“No momento adequado, eu vou falar. Todo mundo esqueceu que pediram R$ 130 milhões para a mesma pessoa para fazer um filme. E agora o culpado é só o ministro Alexandre de Moraes?”
Davi Alcolumbre não precisa esperar o “momento adequado” para falar. Já está compreendido.
A manifestação do presidente do Senado durante a sessão de quarta-feira, 2, escancarou a aliança tática entre Alcolumbre e Moraes.
Alcolumbre quis proteger Moraes para se autoproteger. Um precisa do outro.
Naquele mesmo dia, os dois se reuniram por três horas, antes de Moraes acusar André Mendonça de “abuso de autoridade” no inquérito das fake news — decisão já contestada por Edson Fachin, presidente do STF.
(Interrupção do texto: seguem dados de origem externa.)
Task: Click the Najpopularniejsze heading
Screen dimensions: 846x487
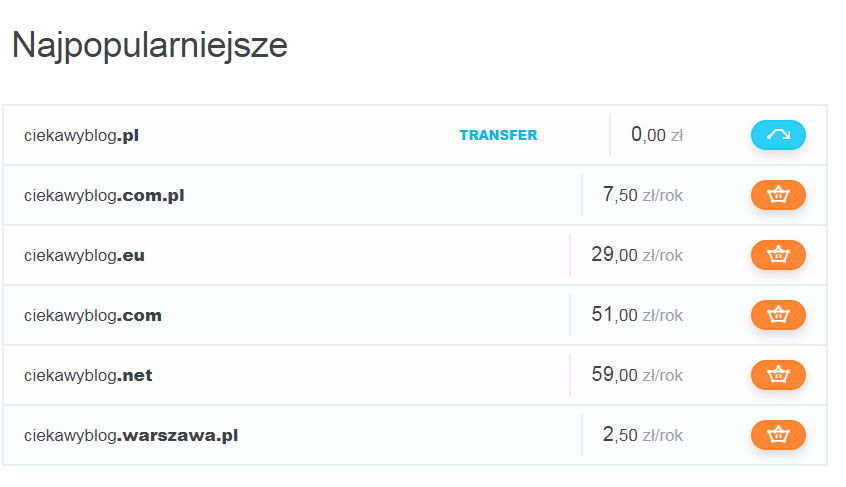Action: (x=150, y=46)
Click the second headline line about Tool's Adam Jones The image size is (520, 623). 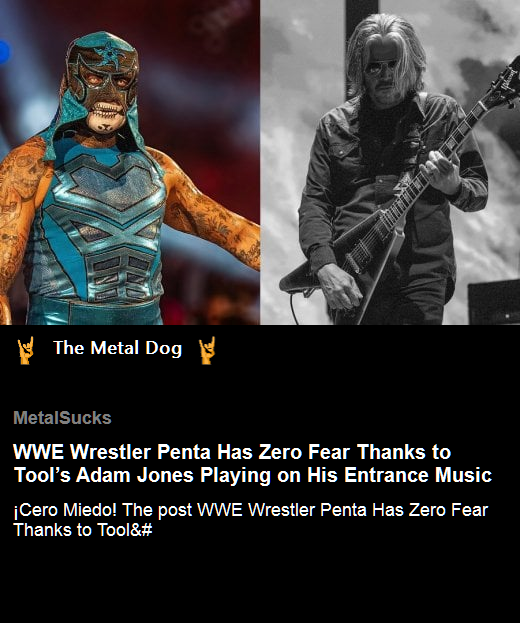click(x=253, y=475)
Na petição, Moraes saiu, sem rodeios, em defesa do presidente do Senado.
“Avalia-se que Davi Alcolumbre constitui provável alvo estratégico, considerada sua força política, o favoritismo para manter-se na presidência do Senado Federal e o consequente controle da pauta daquela Casa, notadamente quanto ao processamento de pedidos de impeachment de ministros do Supremo Tribunal Federal”, escreveu o ministro.
Antes disso, um mês atrás, Moraes havia sido o anfitrião do encontro que selaria as pazes entre Alcolumbre e Lula. A conversa ocorreu na casa do ministro do STF. A pauta do Congresso foi o assunto, segundo juraram interlocutores.
Mais anteriormente, no fim de abril, Alcolumbre já havia se unido a Moraes para comandar, no plenário do Senado, a derrota de Jorge Messias, indicado por Lula ao STF. Moraes teria se convencido de que, se aprovado, Messias se alinharia a André Mendonça, que trabalhou abertamente, sem sucesso, para garantir a aprovação do amigo evangélico.
O caso Master deixou tudo interligado.